SOURCE INFORMATION:
----------------

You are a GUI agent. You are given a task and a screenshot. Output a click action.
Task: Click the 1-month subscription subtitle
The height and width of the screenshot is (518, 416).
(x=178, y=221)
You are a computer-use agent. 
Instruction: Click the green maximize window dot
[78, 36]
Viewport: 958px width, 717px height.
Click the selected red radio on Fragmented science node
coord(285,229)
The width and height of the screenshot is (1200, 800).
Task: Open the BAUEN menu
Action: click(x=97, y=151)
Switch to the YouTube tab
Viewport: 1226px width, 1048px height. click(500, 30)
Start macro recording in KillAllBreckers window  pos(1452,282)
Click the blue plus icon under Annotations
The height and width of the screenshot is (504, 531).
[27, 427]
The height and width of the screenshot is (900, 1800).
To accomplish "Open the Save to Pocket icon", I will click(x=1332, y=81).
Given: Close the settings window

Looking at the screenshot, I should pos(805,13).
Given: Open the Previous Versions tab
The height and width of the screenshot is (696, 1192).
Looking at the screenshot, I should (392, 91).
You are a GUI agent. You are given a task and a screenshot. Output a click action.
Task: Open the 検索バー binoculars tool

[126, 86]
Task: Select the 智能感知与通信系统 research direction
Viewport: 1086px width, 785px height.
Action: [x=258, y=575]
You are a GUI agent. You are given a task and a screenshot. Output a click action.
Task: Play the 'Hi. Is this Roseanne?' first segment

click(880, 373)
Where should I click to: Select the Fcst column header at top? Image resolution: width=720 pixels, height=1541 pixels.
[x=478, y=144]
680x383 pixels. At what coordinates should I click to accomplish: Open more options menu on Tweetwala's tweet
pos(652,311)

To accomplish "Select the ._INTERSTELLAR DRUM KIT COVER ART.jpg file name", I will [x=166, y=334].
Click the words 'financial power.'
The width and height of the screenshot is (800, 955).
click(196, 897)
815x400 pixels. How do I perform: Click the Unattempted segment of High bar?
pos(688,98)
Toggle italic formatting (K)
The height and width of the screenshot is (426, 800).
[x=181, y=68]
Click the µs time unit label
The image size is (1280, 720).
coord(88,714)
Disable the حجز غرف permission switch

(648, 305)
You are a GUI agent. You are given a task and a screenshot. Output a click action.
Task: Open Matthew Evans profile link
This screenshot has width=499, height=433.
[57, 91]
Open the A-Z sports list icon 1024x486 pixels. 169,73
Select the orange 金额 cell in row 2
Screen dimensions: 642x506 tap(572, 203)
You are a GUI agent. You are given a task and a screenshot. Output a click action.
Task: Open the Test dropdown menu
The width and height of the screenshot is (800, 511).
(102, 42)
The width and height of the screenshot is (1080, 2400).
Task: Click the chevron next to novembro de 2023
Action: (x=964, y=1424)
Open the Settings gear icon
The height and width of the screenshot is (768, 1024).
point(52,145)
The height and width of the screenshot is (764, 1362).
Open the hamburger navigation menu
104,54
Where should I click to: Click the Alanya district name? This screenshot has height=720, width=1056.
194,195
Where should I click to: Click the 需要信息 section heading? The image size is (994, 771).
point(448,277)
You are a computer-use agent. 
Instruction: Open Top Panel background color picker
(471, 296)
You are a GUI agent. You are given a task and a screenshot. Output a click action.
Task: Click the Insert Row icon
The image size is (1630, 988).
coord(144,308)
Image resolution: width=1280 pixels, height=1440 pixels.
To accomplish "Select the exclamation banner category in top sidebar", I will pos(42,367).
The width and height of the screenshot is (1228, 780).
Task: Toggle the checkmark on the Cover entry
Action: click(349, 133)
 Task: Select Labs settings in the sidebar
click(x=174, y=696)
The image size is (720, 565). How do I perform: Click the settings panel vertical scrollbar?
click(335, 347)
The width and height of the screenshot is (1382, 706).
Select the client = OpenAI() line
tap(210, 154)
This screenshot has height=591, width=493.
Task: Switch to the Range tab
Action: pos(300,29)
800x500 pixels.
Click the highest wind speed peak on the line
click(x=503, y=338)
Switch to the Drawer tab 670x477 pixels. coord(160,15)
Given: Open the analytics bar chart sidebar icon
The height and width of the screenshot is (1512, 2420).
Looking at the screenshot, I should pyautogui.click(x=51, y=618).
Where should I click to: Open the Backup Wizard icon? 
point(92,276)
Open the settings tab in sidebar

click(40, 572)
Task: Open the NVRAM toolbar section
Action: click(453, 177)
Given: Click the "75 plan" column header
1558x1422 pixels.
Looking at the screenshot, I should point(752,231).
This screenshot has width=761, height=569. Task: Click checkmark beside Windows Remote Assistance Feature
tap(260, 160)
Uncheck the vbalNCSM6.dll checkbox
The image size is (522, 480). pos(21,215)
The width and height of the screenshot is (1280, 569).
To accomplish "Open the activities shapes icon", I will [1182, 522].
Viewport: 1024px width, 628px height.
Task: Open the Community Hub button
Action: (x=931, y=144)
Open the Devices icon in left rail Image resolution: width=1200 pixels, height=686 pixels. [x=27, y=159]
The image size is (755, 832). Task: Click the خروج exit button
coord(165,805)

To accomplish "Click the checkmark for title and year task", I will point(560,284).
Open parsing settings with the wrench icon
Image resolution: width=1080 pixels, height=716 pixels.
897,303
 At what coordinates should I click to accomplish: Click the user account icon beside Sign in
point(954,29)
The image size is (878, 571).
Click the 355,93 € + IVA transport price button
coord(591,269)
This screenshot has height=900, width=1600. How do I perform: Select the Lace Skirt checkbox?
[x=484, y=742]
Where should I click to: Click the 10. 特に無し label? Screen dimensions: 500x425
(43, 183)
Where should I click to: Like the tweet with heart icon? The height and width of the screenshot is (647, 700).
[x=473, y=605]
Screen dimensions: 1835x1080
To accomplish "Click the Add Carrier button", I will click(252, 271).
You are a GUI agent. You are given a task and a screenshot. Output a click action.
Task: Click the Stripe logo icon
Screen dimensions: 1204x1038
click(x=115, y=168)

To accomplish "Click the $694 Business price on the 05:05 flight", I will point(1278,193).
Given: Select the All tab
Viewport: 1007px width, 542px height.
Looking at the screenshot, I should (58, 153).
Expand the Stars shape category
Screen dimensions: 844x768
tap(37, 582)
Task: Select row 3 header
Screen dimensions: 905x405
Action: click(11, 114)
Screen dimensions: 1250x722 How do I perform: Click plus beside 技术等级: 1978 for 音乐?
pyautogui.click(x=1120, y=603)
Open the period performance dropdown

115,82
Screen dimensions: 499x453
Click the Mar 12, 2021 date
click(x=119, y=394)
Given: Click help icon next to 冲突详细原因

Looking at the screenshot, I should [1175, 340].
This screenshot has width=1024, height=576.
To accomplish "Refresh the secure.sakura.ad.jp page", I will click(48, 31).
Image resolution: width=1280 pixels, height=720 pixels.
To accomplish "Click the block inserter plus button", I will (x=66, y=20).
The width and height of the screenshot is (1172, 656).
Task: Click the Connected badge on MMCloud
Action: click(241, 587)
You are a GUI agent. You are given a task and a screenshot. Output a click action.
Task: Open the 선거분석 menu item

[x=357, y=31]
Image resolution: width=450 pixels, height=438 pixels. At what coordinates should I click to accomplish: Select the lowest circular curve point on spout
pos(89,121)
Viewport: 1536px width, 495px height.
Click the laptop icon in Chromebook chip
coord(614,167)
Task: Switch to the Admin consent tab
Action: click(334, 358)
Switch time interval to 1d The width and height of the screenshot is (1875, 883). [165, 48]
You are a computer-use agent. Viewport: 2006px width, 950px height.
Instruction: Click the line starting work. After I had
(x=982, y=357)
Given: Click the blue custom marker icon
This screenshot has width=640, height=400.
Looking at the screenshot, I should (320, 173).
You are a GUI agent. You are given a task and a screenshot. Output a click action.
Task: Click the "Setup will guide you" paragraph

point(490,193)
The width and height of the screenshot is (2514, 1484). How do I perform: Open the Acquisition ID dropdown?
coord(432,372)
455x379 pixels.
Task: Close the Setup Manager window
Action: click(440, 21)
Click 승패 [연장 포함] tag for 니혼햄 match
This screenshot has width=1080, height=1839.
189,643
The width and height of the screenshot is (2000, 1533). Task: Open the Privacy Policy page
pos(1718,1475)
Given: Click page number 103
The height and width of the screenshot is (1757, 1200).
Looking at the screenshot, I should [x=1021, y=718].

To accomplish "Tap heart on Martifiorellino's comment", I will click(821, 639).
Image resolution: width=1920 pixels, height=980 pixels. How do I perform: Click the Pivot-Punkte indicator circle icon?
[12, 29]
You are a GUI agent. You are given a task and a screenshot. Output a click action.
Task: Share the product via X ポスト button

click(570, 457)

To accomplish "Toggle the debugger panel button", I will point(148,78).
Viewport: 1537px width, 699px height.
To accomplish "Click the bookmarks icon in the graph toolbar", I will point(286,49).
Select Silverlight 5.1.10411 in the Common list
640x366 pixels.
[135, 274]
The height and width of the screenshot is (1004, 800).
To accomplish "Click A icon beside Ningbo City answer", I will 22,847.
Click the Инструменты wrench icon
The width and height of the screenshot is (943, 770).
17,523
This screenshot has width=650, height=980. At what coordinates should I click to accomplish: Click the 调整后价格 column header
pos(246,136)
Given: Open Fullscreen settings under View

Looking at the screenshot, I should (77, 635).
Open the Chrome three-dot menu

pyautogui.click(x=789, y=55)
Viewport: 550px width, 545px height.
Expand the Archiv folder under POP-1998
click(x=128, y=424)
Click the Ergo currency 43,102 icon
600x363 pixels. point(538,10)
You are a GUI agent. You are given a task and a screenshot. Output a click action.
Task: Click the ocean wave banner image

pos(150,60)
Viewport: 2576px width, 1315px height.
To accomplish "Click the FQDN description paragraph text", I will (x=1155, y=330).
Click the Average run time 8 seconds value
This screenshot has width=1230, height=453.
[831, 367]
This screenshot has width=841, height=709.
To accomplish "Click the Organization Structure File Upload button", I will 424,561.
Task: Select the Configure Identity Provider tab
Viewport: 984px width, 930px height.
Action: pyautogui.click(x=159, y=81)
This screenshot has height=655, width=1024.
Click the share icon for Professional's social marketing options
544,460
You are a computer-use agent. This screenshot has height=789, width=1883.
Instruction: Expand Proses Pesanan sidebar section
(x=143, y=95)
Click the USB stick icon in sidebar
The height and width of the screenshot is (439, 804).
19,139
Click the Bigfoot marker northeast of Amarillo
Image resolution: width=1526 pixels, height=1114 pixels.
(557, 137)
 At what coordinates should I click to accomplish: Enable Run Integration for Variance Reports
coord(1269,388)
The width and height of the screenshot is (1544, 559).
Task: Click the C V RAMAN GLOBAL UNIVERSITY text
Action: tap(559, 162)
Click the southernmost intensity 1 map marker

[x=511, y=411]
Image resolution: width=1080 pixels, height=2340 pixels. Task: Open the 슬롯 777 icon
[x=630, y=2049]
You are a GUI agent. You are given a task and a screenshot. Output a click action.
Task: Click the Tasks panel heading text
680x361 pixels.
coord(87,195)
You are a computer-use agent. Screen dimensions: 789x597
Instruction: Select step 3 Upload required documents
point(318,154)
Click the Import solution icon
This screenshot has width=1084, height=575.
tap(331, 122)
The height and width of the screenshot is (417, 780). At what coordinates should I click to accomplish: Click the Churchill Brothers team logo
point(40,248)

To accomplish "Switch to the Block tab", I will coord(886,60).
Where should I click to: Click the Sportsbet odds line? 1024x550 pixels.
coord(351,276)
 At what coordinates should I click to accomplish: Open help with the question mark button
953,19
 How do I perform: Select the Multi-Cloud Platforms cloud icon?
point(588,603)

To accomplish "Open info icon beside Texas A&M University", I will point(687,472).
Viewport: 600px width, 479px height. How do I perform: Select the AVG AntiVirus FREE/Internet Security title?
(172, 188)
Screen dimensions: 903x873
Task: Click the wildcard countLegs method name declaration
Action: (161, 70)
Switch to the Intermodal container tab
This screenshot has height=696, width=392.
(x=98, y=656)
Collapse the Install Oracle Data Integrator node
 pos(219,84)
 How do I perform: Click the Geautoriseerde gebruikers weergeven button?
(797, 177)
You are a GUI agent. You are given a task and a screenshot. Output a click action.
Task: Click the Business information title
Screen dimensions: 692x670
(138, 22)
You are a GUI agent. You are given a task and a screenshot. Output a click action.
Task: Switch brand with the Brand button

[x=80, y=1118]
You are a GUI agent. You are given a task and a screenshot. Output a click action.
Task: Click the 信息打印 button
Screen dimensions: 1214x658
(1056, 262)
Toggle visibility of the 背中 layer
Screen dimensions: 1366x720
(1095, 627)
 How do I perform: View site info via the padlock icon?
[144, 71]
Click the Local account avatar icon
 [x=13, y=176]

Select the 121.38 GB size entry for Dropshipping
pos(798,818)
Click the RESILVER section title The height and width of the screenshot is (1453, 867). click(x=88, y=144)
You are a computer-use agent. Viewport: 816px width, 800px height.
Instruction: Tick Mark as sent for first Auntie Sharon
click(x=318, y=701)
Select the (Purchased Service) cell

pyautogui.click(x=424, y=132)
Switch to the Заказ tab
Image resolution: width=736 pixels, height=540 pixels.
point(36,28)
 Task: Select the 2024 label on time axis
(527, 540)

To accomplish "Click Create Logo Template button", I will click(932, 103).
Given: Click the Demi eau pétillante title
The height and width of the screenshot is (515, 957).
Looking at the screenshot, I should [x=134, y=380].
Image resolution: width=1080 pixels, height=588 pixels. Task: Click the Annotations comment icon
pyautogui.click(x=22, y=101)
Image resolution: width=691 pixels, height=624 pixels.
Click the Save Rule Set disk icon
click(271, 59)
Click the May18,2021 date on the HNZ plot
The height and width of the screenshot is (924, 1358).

----------------

WHAT YOU WILL DO: Beginning at the line above with "Select the client = OpenAI() line" and finishing at the line with "Given: Open the analytics", return each line exactly and return nothing else.

EXERCISE ANSWER:
Select the client = OpenAI() line
tap(210, 154)
This screenshot has height=591, width=493.
Task: Switch to the Range tab
Action: pos(300,29)
800x500 pixels.
Click the highest wind speed peak on the line
click(x=503, y=338)
Switch to the Drawer tab 670x477 pixels. coord(160,15)
Given: Open the analytics bar chart sidebar icon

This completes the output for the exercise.